Walter Matthau plays Henry, an entitled man-child who squanders his trust fund taking his Ferrari into the shop after every time he drives it, wearing tailored suits, and having his butler take care of his every need. After he loses all his money with no other financial prospects, he does what any self-important ex-rich playboy would do and decides that he will marry a rich woman and murder her. Elaine May (who also directed the film) plays Henrietta, a plain-Jane botanist with an immense fortune and no interest in spending any of it. She is clumsy, uncultured, and infantilely clueless. Henry, seeing Henrietta as the perfect target, woos and marries her. With a synopsis like that A New Leaf seems like your typical straightforward black comedy where you’re lead along the entire film wonder if he will or won’t kill her, and in a way it is.

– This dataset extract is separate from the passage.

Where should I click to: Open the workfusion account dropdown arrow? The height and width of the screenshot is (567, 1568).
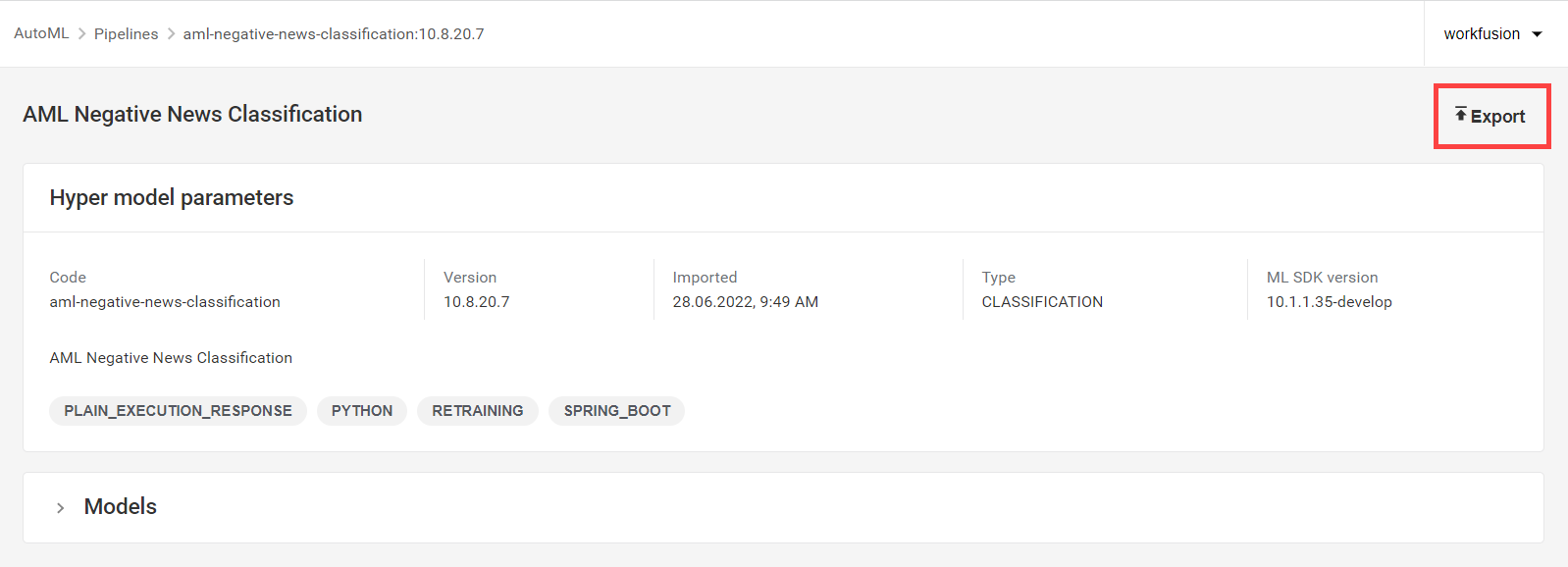point(1538,34)
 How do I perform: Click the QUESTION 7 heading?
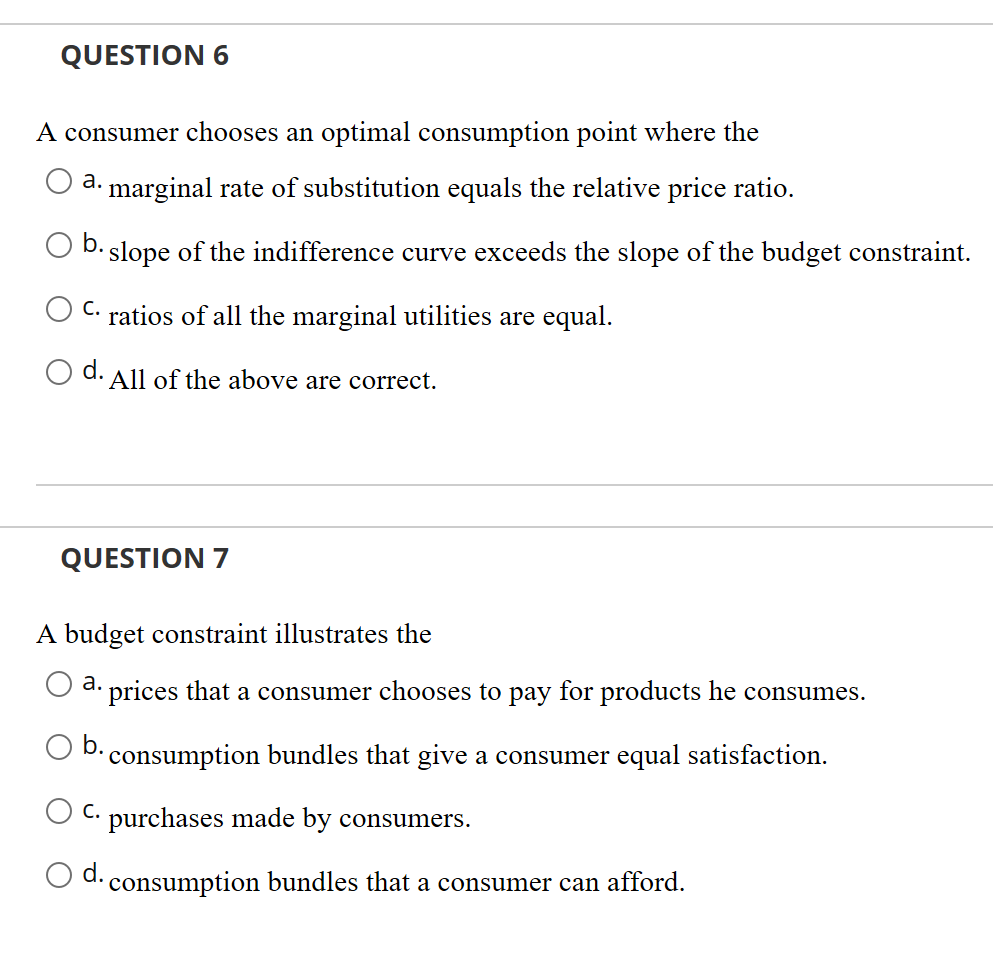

Although much of what would be considered straightforward here seems actually more like subversive satire. Henrietta doesn’t get a makeover that involves removing her glasses. Henry doesn’t gain more affection for her and have a change of heart. They both just end up being frustratingly useless enough to deserve each other.

Henrietta is such an endearing character, before you find out how helpless she is. Her only dream in life is to discover and name a new species of fern.  May shines as a clueless nerd, with the awkward muttering and the soft exclamations of, “Oh, heavens.”  I, being a little bit of a clueless nerd myself, loved every awkward outfit, the bizarrely fitted hats, drab cardigans, and huge framed glasses. She is the perfect incompetent foil to Henry’s scheming, manipulative brooding. But eventually you realize she can’t even button her own shirts right.

A New Leaf is told mostly from Henry’s point of view. There’s a lot of handheld shots, grotesque close-ups from his perspective, and even a dream sequence. Though we’re constantly viewing everything from his side, we’re never expected to sympathize. If anything it only exaggerates his insufferable jackassery. Though, there is an interesting thing this movie brings up from his side: there seems to be some sort of underlying gay subtext. He is horrified at the idea of women. He’s never been married. There’s many jokes about the fact that he would even consider marriage. It’s a shame it’s played as a joke.

Elaine May had her own cut of the film that ran 180 minutes long. It was taken and re-edited to it’s released length of 102. The original cut of the film may not exist any more, so there’s no telling if the extra length added to the kooky absurdity. As it is, A New Leaf is one of the most warm and charming black comedies I’ve seen. It’s an awkward story about how two differently awful people deserve each other.